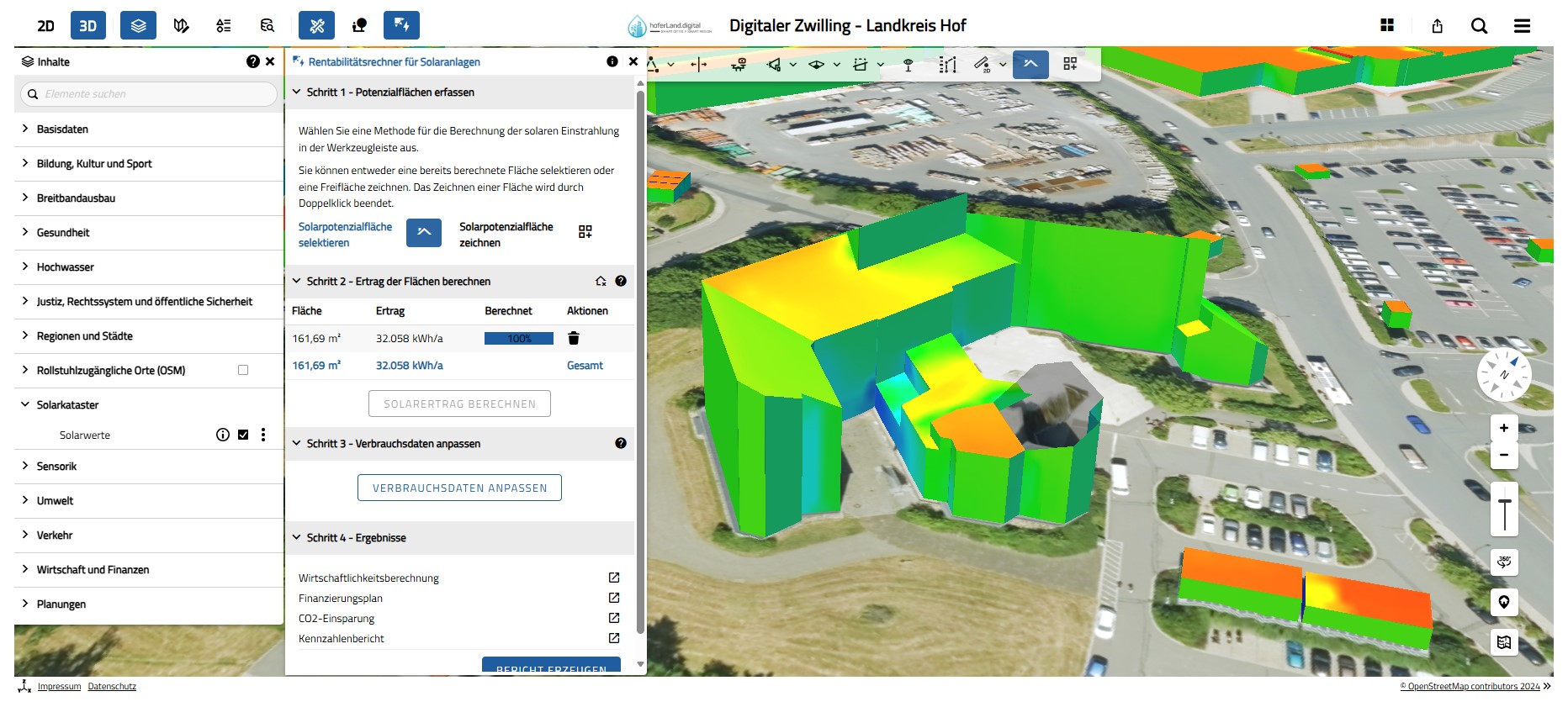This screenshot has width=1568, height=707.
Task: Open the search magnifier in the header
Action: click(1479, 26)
...
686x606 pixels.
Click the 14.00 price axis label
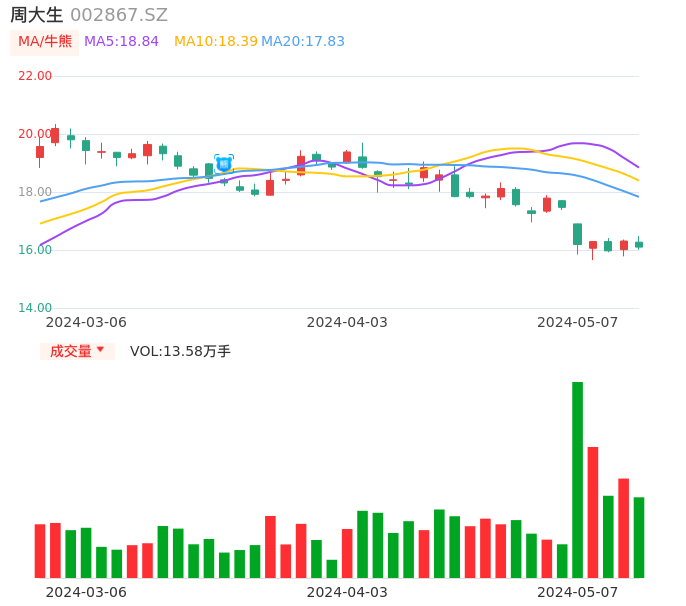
--
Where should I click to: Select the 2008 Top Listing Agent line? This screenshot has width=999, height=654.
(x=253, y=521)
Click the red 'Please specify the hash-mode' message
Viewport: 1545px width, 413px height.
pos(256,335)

### [Work instructions]
Render the stretch of entries from the line containing "Where should I" through the line containing "pos(256,335)" as a numbered list, omitting any blank lines.

### [Complete answer]
1. Where should I click to: Select the 2008 Top Listing Agent line? This screenshot has width=999, height=654.
2. (x=253, y=521)
3. Click the red 'Please specify the hash-mode' message
4. Viewport: 1545px width, 413px height.
5. pos(256,335)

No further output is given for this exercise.